■ **Provided material**
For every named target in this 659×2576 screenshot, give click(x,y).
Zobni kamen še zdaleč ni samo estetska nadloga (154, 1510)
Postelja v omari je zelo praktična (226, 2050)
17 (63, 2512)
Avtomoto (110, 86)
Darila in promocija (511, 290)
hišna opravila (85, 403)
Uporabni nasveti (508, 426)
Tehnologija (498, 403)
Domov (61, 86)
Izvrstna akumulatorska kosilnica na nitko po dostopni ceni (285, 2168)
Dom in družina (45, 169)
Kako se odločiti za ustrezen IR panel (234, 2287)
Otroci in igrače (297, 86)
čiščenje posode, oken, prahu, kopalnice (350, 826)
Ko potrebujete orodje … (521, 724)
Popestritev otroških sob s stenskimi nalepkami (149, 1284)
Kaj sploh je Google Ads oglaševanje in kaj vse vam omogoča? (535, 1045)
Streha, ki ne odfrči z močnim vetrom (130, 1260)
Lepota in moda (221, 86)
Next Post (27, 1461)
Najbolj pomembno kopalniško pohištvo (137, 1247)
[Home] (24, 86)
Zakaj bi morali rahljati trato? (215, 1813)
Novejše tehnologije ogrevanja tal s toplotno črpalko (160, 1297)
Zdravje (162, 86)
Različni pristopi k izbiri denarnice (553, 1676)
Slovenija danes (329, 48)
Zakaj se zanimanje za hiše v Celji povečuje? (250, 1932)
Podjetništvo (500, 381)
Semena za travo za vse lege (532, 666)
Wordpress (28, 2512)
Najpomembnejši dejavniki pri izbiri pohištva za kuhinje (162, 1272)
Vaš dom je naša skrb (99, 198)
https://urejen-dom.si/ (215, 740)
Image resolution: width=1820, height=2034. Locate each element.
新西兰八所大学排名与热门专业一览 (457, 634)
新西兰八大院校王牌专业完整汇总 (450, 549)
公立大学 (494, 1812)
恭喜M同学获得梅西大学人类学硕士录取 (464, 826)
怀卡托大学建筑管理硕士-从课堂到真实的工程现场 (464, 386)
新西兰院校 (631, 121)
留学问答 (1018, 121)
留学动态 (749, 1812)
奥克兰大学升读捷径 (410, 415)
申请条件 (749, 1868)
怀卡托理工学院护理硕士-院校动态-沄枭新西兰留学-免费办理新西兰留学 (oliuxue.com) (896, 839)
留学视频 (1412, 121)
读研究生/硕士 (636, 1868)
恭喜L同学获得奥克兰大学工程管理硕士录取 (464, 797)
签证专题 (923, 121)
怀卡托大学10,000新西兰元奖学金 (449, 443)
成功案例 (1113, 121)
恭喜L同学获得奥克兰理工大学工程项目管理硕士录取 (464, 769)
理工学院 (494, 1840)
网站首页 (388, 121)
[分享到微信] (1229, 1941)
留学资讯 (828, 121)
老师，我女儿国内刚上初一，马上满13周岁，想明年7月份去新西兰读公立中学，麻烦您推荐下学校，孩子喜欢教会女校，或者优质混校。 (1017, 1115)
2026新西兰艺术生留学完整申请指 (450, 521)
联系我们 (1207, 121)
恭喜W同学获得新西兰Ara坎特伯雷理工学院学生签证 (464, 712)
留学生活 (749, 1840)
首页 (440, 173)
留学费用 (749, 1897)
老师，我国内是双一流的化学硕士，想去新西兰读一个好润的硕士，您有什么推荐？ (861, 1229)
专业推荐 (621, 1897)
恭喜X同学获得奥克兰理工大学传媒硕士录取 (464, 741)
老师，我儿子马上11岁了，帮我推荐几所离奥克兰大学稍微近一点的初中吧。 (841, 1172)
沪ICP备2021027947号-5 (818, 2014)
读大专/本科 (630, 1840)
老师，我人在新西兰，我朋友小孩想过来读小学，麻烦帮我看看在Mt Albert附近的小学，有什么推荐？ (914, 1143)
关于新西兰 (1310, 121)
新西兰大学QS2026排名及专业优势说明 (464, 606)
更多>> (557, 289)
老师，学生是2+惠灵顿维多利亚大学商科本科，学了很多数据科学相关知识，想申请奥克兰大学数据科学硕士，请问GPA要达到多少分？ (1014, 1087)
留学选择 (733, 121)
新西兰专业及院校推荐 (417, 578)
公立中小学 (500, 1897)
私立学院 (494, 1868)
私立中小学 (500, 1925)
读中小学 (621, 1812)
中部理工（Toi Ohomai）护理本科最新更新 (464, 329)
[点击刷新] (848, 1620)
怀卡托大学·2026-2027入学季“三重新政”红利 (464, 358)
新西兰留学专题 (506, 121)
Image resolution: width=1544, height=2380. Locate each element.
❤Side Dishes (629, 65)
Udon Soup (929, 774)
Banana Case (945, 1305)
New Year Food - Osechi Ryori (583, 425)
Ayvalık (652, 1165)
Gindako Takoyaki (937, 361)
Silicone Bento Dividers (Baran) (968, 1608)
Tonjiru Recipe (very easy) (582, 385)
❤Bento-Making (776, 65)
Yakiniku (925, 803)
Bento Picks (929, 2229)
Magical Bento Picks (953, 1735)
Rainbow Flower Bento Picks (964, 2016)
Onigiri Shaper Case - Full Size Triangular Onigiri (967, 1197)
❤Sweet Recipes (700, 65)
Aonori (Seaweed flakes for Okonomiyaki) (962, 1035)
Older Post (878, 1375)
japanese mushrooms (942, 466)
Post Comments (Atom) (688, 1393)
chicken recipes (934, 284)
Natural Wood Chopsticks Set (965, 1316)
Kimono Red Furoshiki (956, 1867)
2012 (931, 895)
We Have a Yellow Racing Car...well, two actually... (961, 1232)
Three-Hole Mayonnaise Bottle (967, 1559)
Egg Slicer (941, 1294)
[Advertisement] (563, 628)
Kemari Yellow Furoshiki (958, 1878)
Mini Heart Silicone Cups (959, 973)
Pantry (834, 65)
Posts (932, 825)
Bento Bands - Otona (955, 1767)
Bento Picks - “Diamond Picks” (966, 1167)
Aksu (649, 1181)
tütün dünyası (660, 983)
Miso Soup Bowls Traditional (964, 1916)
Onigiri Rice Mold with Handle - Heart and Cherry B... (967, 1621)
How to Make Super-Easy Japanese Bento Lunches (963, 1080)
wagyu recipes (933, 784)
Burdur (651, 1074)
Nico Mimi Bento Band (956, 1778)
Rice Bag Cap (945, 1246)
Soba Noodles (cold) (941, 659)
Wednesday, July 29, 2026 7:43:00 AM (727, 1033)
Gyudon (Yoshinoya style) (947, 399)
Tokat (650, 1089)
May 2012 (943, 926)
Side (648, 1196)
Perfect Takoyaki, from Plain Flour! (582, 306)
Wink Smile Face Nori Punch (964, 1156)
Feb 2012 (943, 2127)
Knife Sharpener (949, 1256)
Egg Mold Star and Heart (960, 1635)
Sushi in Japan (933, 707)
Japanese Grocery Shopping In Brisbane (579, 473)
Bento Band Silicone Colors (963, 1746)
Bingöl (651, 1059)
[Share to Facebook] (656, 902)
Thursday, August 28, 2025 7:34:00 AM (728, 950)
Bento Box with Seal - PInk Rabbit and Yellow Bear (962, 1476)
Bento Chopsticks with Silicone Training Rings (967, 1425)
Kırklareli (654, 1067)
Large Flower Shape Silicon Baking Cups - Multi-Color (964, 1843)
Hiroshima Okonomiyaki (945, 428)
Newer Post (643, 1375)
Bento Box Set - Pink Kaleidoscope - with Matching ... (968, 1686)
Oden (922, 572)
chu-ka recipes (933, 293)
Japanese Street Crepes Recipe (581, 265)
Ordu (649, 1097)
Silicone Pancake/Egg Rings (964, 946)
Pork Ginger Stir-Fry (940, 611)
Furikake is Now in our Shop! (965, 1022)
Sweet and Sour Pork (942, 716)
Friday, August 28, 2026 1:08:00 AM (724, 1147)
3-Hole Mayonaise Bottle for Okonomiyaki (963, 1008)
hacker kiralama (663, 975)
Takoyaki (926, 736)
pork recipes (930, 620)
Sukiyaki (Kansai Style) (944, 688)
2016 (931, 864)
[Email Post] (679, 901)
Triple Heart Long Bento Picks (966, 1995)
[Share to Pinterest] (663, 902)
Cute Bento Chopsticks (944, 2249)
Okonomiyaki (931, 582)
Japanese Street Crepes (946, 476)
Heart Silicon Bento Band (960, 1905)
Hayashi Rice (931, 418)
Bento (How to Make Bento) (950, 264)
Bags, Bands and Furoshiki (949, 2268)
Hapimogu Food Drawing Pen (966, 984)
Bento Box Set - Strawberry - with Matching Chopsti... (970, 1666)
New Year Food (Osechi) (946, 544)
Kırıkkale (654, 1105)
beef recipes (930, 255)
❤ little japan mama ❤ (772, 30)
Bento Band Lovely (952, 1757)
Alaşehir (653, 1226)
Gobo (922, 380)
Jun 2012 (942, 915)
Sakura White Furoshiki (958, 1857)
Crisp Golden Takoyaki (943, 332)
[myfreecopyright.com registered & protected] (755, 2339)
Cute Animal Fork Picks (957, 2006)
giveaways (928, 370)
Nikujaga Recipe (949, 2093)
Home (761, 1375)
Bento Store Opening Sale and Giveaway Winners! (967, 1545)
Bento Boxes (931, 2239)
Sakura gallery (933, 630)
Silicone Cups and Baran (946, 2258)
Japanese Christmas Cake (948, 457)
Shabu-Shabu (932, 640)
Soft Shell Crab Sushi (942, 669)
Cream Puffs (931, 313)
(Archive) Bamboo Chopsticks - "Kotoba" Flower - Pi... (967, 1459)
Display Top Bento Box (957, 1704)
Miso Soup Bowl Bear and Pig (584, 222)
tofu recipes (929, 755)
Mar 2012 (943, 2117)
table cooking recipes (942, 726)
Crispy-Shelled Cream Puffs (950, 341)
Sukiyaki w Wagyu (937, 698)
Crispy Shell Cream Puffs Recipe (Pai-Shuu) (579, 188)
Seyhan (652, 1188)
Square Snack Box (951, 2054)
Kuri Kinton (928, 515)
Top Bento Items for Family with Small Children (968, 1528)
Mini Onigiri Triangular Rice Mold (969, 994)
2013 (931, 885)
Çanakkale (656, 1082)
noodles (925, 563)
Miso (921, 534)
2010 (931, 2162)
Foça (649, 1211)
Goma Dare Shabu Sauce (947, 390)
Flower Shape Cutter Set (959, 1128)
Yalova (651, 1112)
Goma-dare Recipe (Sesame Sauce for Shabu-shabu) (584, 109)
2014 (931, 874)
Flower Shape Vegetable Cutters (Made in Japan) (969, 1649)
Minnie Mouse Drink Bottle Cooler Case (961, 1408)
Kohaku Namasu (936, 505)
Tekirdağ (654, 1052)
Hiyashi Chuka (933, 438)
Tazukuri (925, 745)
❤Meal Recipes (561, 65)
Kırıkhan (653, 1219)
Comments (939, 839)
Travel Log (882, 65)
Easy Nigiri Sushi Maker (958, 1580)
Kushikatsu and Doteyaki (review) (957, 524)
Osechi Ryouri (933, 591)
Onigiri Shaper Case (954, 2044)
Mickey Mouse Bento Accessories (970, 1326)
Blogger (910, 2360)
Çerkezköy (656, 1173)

■ **Task directions**
Search the material above for "Shabu". Copy each line that has it.

■ **Response**
Shabu-Shabu (932, 640)
Goma Dare Shabu Sauce (947, 390)
Goma-dare Recipe (Sesame Sauce for Shabu-shabu) (584, 109)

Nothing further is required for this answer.